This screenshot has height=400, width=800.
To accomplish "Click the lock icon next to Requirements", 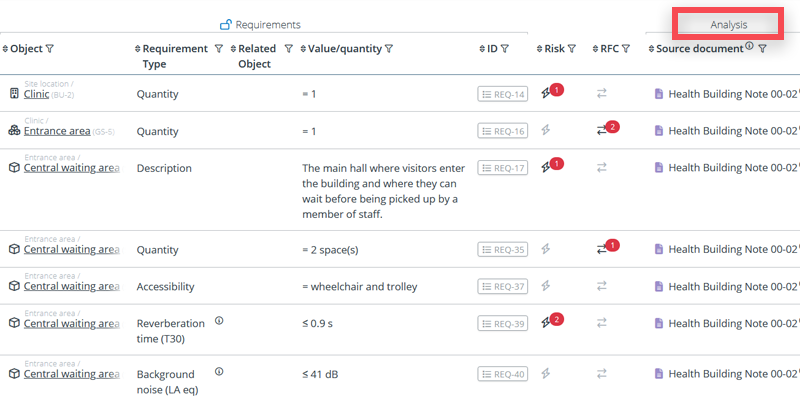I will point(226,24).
==
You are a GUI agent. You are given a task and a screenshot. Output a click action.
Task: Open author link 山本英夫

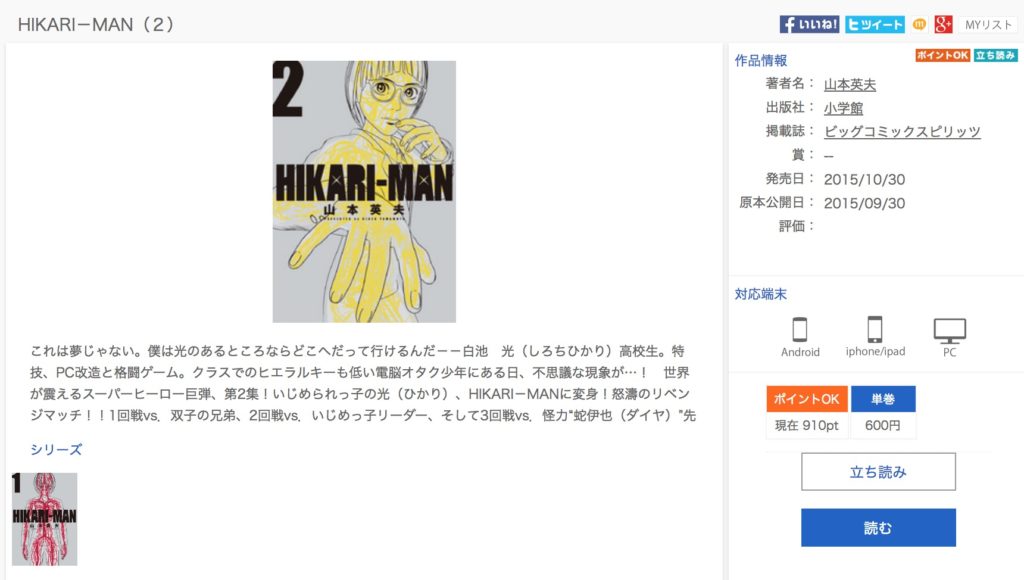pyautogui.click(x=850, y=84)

• _Task statement_:
Write out every line of the preceding listing that contains "screenshot".

• _Reply to the task_:
This screenshot has height=400, width=800.
You are a GUI agent. You are given a task and a screenshot. Output a click action.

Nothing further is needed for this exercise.